Qu’on ne se moque pas de ceux qui roulent à moto !

Publié le jeudi 24 janvier 2019

« Avoir une moto est une nécessité mais avoir un véhicule est une autre chose. » ces propos sont de Adama Badolo, directeur général des impôts s’exprimant sur les nouvelles taxes sur les voitures. Mais campons les choses autrement. Durant l’année 2017, dans la ville de Ouagadougou, les deux roues étaient les plus impliquées dans les accidents de la circulation routière avec 6230 cas sur 6452, soit 96,55% du nombre total. Les accidents ayant impliqué les deux roues ont enregistré 6881 victimes (4675 hommes et 2206 femmes) soit 96,41% du nombre total des victimes. Ces statistiques macabres proviennent de la Direction de l’observatoire de la Ville (DOV), une direction technique de la Direction Générale de la Police Municipale de Ouagadougou. A partir de ces chiffres, on peut faire la remarque suivante : les deux roues sont un facteur d’insécurité. On peut donc en conclure qu’avoir un véhicule n’est pas un luxe, mais une nécessité. Oui, une nécessité qui peut permettre de réduire considérablement les accidents (mortels), si tant est que réduire les accidents préoccupe les politiques publiques. On est plus en sécurité dans un véhicule que sur une moto.
Nous concédons tout de même au DGI que : « Avoir une moto est une nécessité… » Mais c’est tout simplement une question de pouvoir d’achat. Tout le monde ne peut pas s’acheter une voiture. Et malheureusement notre système de transport en commun n’est pas au point. Dans une ville comme Ouagadougou, où on peut parcourir 5km sans le moindre arrêt de bus, sans avoir accès à un taxi. D’où la nécessité pour chacun d’avoir son propre moyen de déplacement. La moto reste le plus accessible à la majorité des Burkinabé. Imaginer dans ces conditions, qu’un citoyen soit privé de sa moto. C’est bien ce qui est arrivé à un de nos journalistes dans la nuit du 22 novembre dernier. Après avoir quitté la rédaction pour la maison, il est interpellé par un agent de la police municipale pour feu rouge défectueux. C’est une infraction. En pareille circonstance, c’est de retirer sa cartes grise et lui remettre le papillon sur lequel l’agent doit consigner l’infraction afin qu’il se rende après payer et retirer le document identitaire de son engin. Mais, l’agent lui confisque sa moto sans autre forme de procès et lui dit de venir chercher après à la direction générale.
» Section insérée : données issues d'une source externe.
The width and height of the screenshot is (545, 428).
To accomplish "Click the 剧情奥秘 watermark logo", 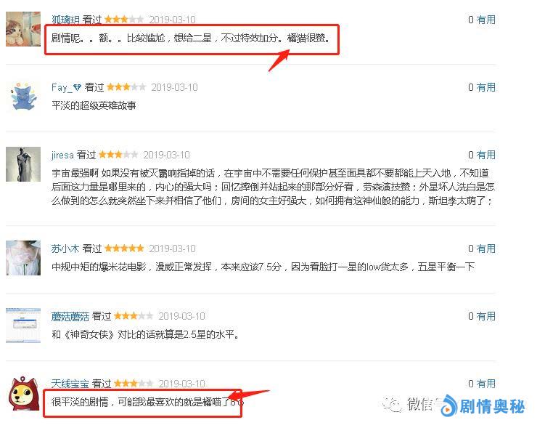I will click(483, 405).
« Avoir une moto est une nécessité… » Mais c’est tout simplement une question de pouvoir d’achat. Tout le monde ne peut pas s’acheter une voiture. Et malheureusement notre système de transport en commun n’est pas au point.
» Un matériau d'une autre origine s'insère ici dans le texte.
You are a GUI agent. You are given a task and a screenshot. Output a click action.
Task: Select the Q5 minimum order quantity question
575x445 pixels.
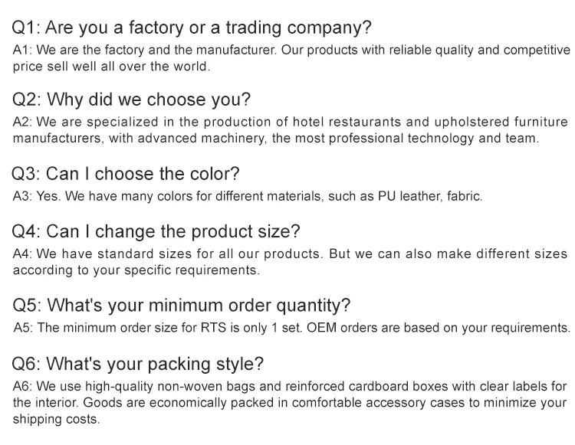(x=182, y=305)
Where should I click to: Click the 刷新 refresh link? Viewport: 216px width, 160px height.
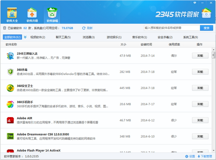87,28
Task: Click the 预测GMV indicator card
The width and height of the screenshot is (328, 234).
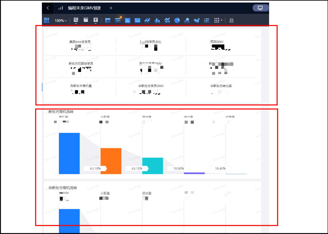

Nous avons essayé de comprendre le fondement d’un tel acte sans réellement y parvenir. Nous sommes même rentrés en contact avec des hauts gradés de la police. Des éléments de réponse que nous avions obtenus, rien dans le cas-ci ne peut justifier que l’agent de police confisque la moto de notre confrère. Il n’est pas exagéré de parler d’abus de pouvoir. Nous ne sommes pas en train de défendre notre confrère mais simplement de parier que de nombreux citoyens ont du connaitre la même situation. Dans notre volonté de comprendre, nous nous sommes laissé dire que dans certaines circonstances, l’agent de police peut confisquer la moto s’il estime qu’il y a manifestement un risque de sécurité pour le propriétaire de l’engin et/ou pour d’autres usagers de la route. Mais ici nous sommes bien loin de ce cas de figure. N’est-ce pas la porte ouverte au subjectivisme ? L’agent de police est seul juge ! L’autre raison qui expliquerait la conduite systématique des motos en fourrière, c’est : le fait que les gens ne reviennent plus chercher les cartes grises après leur retrait. Ils ne payent donc pas pour la contravention. Là aussi, c’est parce qu’ils n’ont pas la possibilité de payer sur place. D’où les cas de corruption sur le terrain. Il ne coûte rien au Trésor public de mettre en place des terminaux de paiement électronique (TPE). Si tant est que certains agents font disparaitre des souches de reçus mis à leur disposition afin de soutirer des sous. Il faut prendre les précautions nécessaires afin que les usagers ne soient pas « injustement » brimés. Bien évidemment, un cas d’incivisme avéré, c’est une autre chose.